_Passage provided_.

================

It seems that every Christian author eventually tries his hand at a book on prayer. And when our favorite author takes his turn, we, the readers, tend to pick it up. After all, prayer is difficult and few of us are confident that we are praying right and praying well. John Eldredge qualifies as a favorite author to thousands of Christians and he has now tried his hand at a book on prayer in Moving Mountains: Praying with Passion, Confidence, and Authority.

At the very beginning of the book, Eldredge names a common concern when it comes to praying: “Some prayers work, and some prayers don’t. We might be embarrassed to admit that, but you know it’s true. If you are interested in prayer at all, you are interested in prayer that works. That kind of prayer is the focus of this book.” That sounds good, right? We all want to pray in such a way that we are confident in what we pray and confident that we will see results. In this book he teaches both theology and methodology for prayer. “I’m not going to try and convince you that you ought to pray. If the struggles of those you love, the heartache of the world, or your own dreams, desires, and afflictions do not move you, nothing I say here would be more compelling. What I can do is put a far, far more effective understanding of prayer in your hands, together with enough applications that you begin to get a feel for how things work.” That is exactly what we want from a book on prayer, right?

Foundational to Eldredge’s method is the concept of spiritual authority. The world, he teaches, is caught up in a giant spiritual battle between competing forces of light and darkness. We are in the middle of that battle and have a role to play in the fight. Through our faith in Christ and his death and resurrection, we are granted his authority. “You have been given a share in the authority of Jesus Christ, Son of the living God, Lord of the heavens and the earth. Do you wield it in prayer?” Our responsibility in prayer is to speak into darkness with the authority of Jesus. We do this through specific kinds of prayer—prayers of intervention, consecration, warfare, and both inner and physical healing.

The book has several notable strengths. When discussing our tendency to give up when we do not immediately see the results we want, Eldredge brings valuable encouragement: When we do this “we abandon the very treasure God has given us for not losing heart, for moving the ‘mountains’ in front of us, bringing about the changes we so desperately want to see in our world.” God means for us to pray and to keep praying, not to give up too soon. Later he rejoices in the reality that “We find ourselves in the sort of universe where prayer plays a crucial role, sometimes, the deciding role. Our choices matter.” They do! God could work apart from prayer but he chooses to work through and because of prayer. It is a joy and honor that we get to join him in this work in very meaningful ways. Further, he includes many, many encouragements to pray, to pray boldly, to pray urgently, and to pray confidently. In an area where we are always tempted to grow weary and complacent, these are useful challenges.

================

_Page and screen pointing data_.
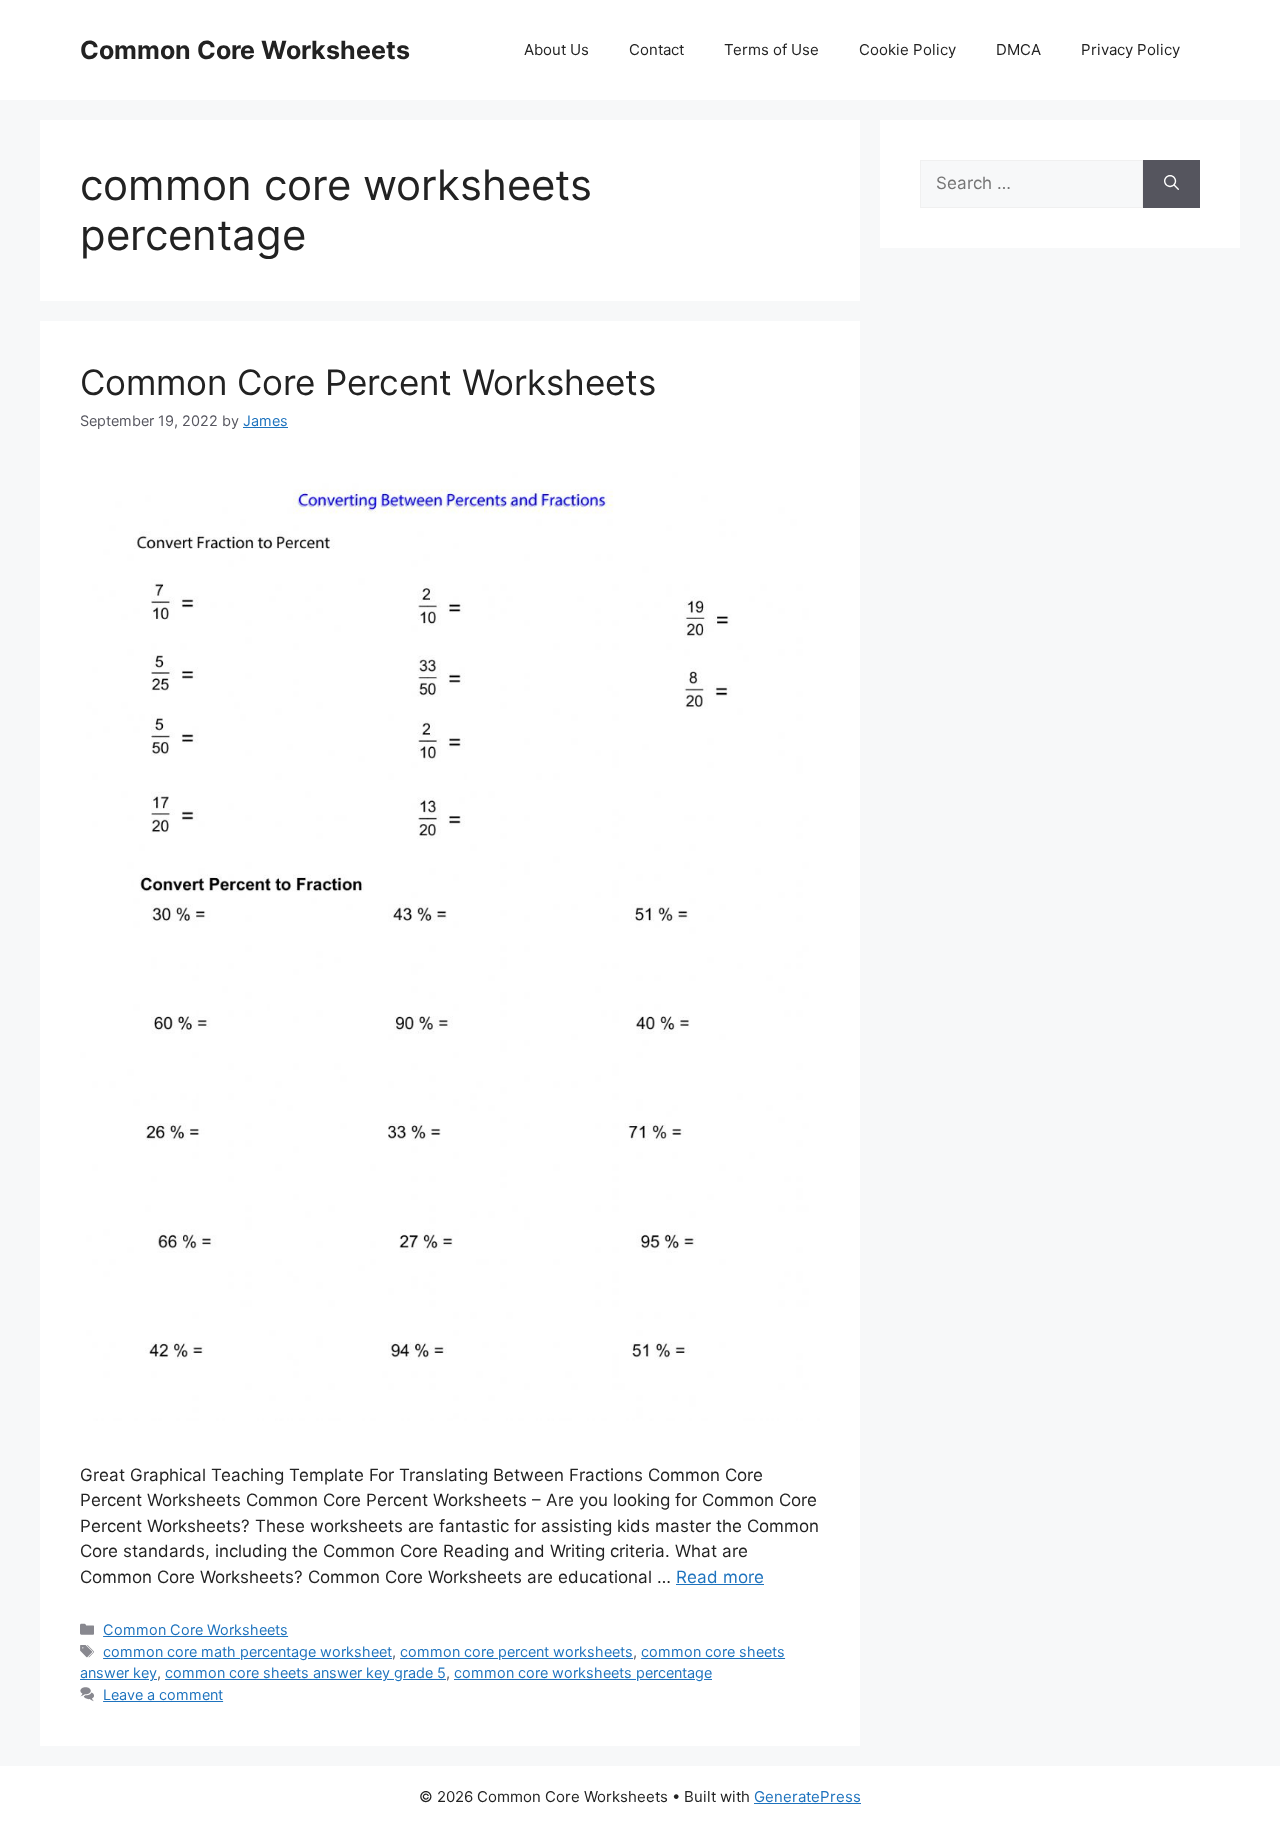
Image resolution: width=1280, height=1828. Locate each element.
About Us (556, 49)
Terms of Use (771, 49)
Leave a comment (163, 1694)
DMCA (1018, 49)
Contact (656, 49)
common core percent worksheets (516, 1651)
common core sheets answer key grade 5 (305, 1672)
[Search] (1171, 184)
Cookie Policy (907, 49)
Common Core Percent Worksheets (368, 382)
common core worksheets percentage (583, 1672)
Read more (720, 1577)
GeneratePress (807, 1796)
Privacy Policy (1130, 49)
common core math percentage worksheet (247, 1651)
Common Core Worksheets (245, 50)
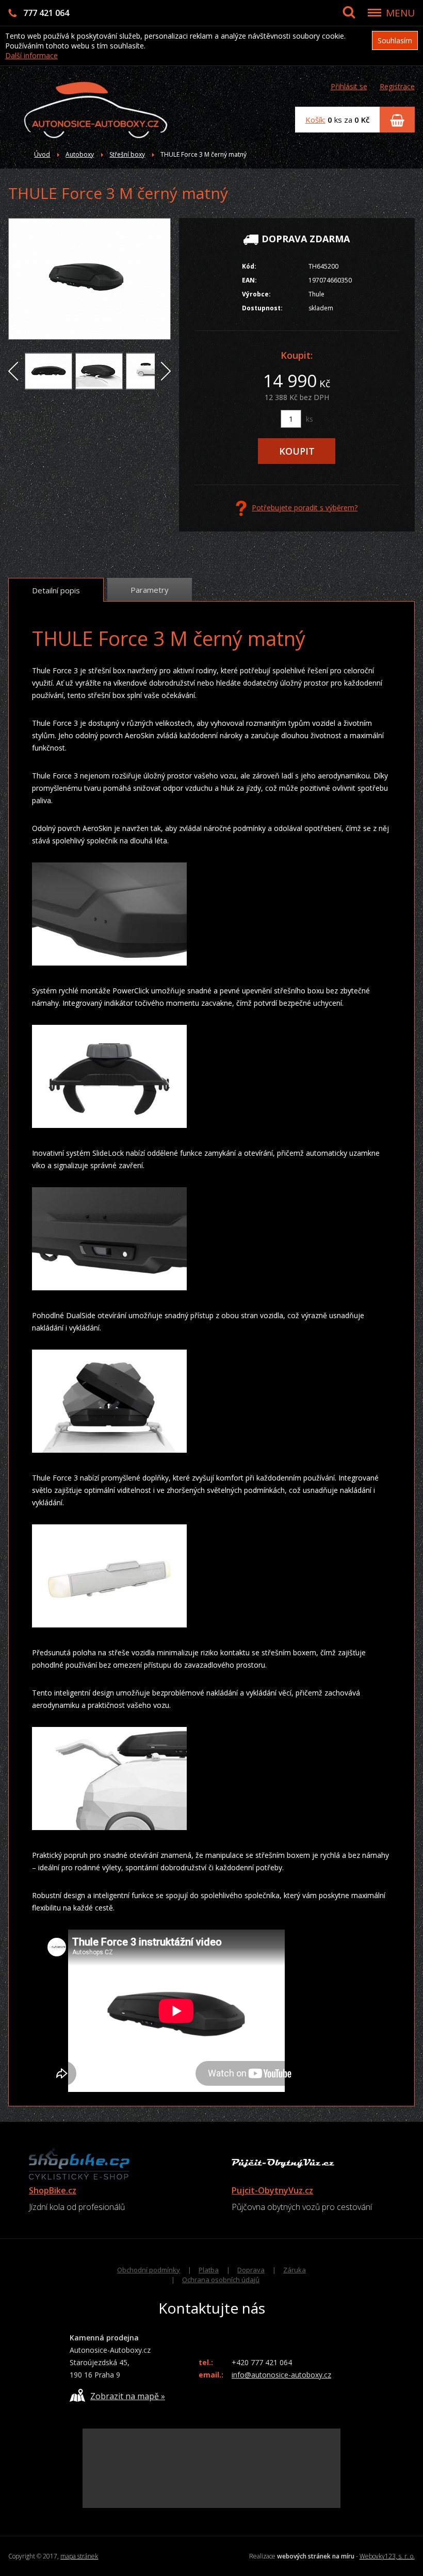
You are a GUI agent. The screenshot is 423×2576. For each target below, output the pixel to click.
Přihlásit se (349, 86)
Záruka (294, 2269)
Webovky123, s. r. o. (387, 2556)
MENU (400, 13)
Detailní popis (56, 590)
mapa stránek (79, 2556)
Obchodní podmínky (148, 2269)
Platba (209, 2269)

================

_Exercise tasks_.
**1.** In the review of Moving Mountains, duplicate the passage starting with "It seems that" and going on through "Confidence, and Authority.".
**2.** Answer these questions about the review of Moving Mountains:
(a) What is the subtitle of Eldredge's book?
(b) Which concept does the review call foundational to Eldredge's method?
(c) What specific kinds of prayer does the review list?
**3.** How would the review of Moving Mountains go on after its last sentence? Take it further from that point.

_Answers to each task_.
**1.**
It seems that every Christian author eventually tries his hand at a book on prayer. And when our favorite author takes his turn, we, the readers, tend to pick it up. After all, prayer is difficult and few of us are confident that we are praying right and praying well. John Eldredge qualifies as a favorite author to thousands of Christians and he has now tried his hand at a book on prayer in Moving Mountains: Praying with Passion, Confidence, and Authority.

**2.**
(a) Praying with Passion, Confidence, and Authority
(b) Spiritual authority
(c) Prayers of intervention, consecration, warfare, and both inner and physical healing

**3.**
However, the book’s strengths are far overshadowed by its glaring weaknesses. Let me tell you about three of them.

The first weakness is that Eldredge never quite defines what it means for prayer to be successful. His book focuses on prayer that works, but he never tells us exactly what it means for prayer to work. Are the prayers that work the ones that bring about exactly what we pray for? This seems to be his functional definition. But it is naive and discouraging to insist that prayers that work are ones that bring about the results we want. We are far too limited, far too naive, far too selfish, far too small, far too human to make this our standard. In that way his book suffers in its very purpose.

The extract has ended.